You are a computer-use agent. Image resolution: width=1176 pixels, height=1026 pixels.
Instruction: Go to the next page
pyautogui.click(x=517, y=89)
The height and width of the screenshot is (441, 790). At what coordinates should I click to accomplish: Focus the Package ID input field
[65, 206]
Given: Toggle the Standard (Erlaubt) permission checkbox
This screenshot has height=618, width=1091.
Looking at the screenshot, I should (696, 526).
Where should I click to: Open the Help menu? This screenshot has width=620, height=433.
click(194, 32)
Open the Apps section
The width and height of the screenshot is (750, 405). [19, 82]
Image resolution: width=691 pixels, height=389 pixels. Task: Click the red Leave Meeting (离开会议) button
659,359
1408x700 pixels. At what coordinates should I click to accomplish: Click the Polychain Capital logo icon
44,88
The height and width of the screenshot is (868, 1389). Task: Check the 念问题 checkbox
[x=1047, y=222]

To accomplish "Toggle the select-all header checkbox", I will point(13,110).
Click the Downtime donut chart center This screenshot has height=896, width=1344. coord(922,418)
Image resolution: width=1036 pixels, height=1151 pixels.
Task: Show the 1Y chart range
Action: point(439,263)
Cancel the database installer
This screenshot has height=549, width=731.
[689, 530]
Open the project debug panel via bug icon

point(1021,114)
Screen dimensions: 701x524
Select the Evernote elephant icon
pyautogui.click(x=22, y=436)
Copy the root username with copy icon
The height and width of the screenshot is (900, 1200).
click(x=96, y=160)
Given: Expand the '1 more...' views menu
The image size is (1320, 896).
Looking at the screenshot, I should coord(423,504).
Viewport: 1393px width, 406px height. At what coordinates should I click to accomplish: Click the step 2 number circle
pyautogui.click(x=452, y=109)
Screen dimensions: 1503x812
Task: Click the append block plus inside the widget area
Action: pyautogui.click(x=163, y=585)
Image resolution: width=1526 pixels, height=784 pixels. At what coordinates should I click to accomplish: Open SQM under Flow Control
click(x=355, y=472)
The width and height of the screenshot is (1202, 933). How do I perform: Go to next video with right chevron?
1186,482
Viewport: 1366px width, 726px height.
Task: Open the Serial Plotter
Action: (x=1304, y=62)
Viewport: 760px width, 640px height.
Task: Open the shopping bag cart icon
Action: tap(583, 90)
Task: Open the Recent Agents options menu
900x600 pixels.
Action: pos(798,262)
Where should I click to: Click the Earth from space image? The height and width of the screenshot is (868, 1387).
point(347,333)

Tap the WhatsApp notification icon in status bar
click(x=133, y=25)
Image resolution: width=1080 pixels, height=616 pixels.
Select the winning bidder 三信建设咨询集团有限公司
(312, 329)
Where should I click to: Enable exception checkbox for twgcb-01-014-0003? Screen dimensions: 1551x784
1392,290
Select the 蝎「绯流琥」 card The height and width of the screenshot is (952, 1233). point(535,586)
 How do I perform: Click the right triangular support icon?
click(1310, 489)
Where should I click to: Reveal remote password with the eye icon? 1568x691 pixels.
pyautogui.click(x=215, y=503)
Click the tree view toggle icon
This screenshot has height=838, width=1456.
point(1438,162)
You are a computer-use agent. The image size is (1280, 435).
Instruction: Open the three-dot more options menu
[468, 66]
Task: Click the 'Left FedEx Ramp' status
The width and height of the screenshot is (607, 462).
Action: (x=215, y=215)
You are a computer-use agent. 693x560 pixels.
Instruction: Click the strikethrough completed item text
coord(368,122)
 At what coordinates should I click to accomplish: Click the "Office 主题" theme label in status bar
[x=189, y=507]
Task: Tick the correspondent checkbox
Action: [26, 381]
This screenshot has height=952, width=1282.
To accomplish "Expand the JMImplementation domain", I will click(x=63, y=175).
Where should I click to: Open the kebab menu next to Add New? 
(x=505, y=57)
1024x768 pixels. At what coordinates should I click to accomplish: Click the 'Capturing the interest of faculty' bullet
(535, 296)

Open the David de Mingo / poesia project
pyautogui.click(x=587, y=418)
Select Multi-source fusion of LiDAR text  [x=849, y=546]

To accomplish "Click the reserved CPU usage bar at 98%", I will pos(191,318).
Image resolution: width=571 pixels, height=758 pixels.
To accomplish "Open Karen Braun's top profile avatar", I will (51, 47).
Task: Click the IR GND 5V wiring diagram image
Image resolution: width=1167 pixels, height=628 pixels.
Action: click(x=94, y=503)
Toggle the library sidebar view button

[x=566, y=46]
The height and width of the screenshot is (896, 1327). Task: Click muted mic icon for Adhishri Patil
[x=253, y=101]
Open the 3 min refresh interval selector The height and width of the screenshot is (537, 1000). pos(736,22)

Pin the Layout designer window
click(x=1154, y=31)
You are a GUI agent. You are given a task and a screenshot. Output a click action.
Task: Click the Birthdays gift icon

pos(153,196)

───

Copy the lines above word for word.

You are a computer-use agent. Image resolution: width=1176 pixels, height=1026 pixels.
Instruction: Go to the next page
pyautogui.click(x=517, y=89)
The height and width of the screenshot is (441, 790). At what coordinates should I click to accomplish: Focus the Package ID input field
[65, 206]
Given: Toggle the Standard (Erlaubt) permission checkbox
This screenshot has height=618, width=1091.
Looking at the screenshot, I should (696, 526).
Where should I click to: Open the Help menu? This screenshot has width=620, height=433.
click(194, 32)
Open the Apps section
The width and height of the screenshot is (750, 405). [19, 82]
Image resolution: width=691 pixels, height=389 pixels. Task: Click the red Leave Meeting (离开会议) button
659,359
1408x700 pixels. At what coordinates should I click to accomplish: Click the Polychain Capital logo icon
44,88
The height and width of the screenshot is (868, 1389). Task: Check the 念问题 checkbox
[x=1047, y=222]

To accomplish "Toggle the select-all header checkbox", I will point(13,110).
Click the Downtime donut chart center This screenshot has height=896, width=1344. coord(922,418)
Image resolution: width=1036 pixels, height=1151 pixels.
Task: Show the 1Y chart range
Action: point(439,263)
Cancel the database installer
This screenshot has height=549, width=731.
[689, 530]
Open the project debug panel via bug icon

point(1021,114)
Screen dimensions: 701x524
Select the Evernote elephant icon
pyautogui.click(x=22, y=436)
Copy the root username with copy icon
The height and width of the screenshot is (900, 1200).
click(x=96, y=160)
Given: Expand the '1 more...' views menu
The image size is (1320, 896).
Looking at the screenshot, I should coord(423,504).
Viewport: 1393px width, 406px height. At what coordinates should I click to accomplish: Click the step 2 number circle
pyautogui.click(x=452, y=109)
Screen dimensions: 1503x812
Task: Click the append block plus inside the widget area
Action: pyautogui.click(x=163, y=585)
Image resolution: width=1526 pixels, height=784 pixels. At what coordinates should I click to accomplish: Open SQM under Flow Control
click(x=355, y=472)
The width and height of the screenshot is (1202, 933). How do I perform: Go to next video with right chevron?
1186,482
Viewport: 1366px width, 726px height.
Task: Open the Serial Plotter
Action: (x=1304, y=62)
Viewport: 760px width, 640px height.
Task: Open the shopping bag cart icon
Action: tap(583, 90)
Task: Open the Recent Agents options menu
900x600 pixels.
Action: pos(798,262)
Where should I click to: Click the Earth from space image? The height and width of the screenshot is (868, 1387).
point(347,333)

Tap the WhatsApp notification icon in status bar
click(x=133, y=25)
Image resolution: width=1080 pixels, height=616 pixels.
Select the winning bidder 三信建设咨询集团有限公司
(312, 329)
Where should I click to: Enable exception checkbox for twgcb-01-014-0003? Screen dimensions: 1551x784
1392,290
Select the 蝎「绯流琥」 card The height and width of the screenshot is (952, 1233). point(535,586)
 How do I perform: Click the right triangular support icon?
click(1310, 489)
Where should I click to: Reveal remote password with the eye icon? 1568x691 pixels.
pyautogui.click(x=215, y=503)
Click the tree view toggle icon
This screenshot has height=838, width=1456.
point(1438,162)
You are a computer-use agent. The image size is (1280, 435).
Instruction: Open the three-dot more options menu
[468, 66]
Task: Click the 'Left FedEx Ramp' status
The width and height of the screenshot is (607, 462).
Action: (x=215, y=215)
You are a computer-use agent. 693x560 pixels.
Instruction: Click the strikethrough completed item text
coord(368,122)
 At what coordinates should I click to accomplish: Click the "Office 主题" theme label in status bar
[x=189, y=507]
Task: Tick the correspondent checkbox
Action: [26, 381]
This screenshot has height=952, width=1282.
To accomplish "Expand the JMImplementation domain", I will click(x=63, y=175).
Where should I click to: Open the kebab menu next to Add New? 
(x=505, y=57)
1024x768 pixels. At what coordinates should I click to accomplish: Click the 'Capturing the interest of faculty' bullet
(535, 296)

Open the David de Mingo / poesia project
pyautogui.click(x=587, y=418)
Select Multi-source fusion of LiDAR text  [x=849, y=546]

To accomplish "Click the reserved CPU usage bar at 98%", I will pos(191,318).
Image resolution: width=571 pixels, height=758 pixels.
To accomplish "Open Karen Braun's top profile avatar", I will (51, 47).
Task: Click the IR GND 5V wiring diagram image
Image resolution: width=1167 pixels, height=628 pixels.
Action: click(x=94, y=503)
Toggle the library sidebar view button

[x=566, y=46]
The height and width of the screenshot is (896, 1327). Task: Click muted mic icon for Adhishri Patil
[x=253, y=101]
Open the 3 min refresh interval selector The height and width of the screenshot is (537, 1000). pos(736,22)

Pin the Layout designer window
click(x=1154, y=31)
You are a GUI agent. You are given a task and a screenshot. Output a click action.
Task: Click the Birthdays gift icon

pos(153,196)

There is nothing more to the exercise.